Reproduce the items exactly, beginning with the line that contains "Where should I click to: Open the 'seo" and continuing through the line that contains "coord(46,75)".

──────── Records for processing

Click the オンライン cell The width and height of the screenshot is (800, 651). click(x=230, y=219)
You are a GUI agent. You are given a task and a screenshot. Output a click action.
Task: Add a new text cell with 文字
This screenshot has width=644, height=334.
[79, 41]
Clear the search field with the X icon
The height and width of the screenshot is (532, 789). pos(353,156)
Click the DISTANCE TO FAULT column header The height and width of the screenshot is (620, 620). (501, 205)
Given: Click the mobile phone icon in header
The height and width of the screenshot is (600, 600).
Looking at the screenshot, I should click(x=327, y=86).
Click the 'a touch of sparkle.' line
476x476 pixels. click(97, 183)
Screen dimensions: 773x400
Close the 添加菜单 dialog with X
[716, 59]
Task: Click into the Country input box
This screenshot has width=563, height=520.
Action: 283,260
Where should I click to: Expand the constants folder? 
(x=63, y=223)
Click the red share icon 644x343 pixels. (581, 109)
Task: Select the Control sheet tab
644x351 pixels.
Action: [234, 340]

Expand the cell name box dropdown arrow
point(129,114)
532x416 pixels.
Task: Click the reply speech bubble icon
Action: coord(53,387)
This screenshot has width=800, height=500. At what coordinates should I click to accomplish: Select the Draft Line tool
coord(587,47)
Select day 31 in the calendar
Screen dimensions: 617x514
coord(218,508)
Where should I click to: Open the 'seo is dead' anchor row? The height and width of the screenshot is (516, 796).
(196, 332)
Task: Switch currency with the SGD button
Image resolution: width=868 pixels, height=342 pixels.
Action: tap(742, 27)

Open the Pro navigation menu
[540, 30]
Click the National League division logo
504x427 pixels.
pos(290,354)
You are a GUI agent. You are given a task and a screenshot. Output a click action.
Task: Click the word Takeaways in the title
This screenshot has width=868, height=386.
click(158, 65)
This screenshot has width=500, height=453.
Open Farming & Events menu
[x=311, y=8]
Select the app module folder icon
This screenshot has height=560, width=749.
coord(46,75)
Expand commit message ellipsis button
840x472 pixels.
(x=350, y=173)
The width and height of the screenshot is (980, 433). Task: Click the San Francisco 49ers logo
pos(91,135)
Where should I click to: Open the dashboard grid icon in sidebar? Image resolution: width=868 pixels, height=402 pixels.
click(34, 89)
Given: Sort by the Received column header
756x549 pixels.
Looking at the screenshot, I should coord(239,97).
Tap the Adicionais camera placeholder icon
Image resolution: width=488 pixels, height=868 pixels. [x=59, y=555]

────────────────

**Solution for this exercise**
Where should I click to: Open the 'seo is dead' anchor row? The height and width of the screenshot is (516, 796).
(196, 332)
Task: Switch currency with the SGD button
Image resolution: width=868 pixels, height=342 pixels.
Action: tap(742, 27)

Open the Pro navigation menu
[540, 30]
Click the National League division logo
504x427 pixels.
pos(290,354)
You are a GUI agent. You are given a task and a screenshot. Output a click action.
Task: Click the word Takeaways in the title
This screenshot has width=868, height=386.
click(158, 65)
This screenshot has width=500, height=453.
Open Farming & Events menu
[x=311, y=8]
Select the app module folder icon
This screenshot has height=560, width=749.
coord(46,75)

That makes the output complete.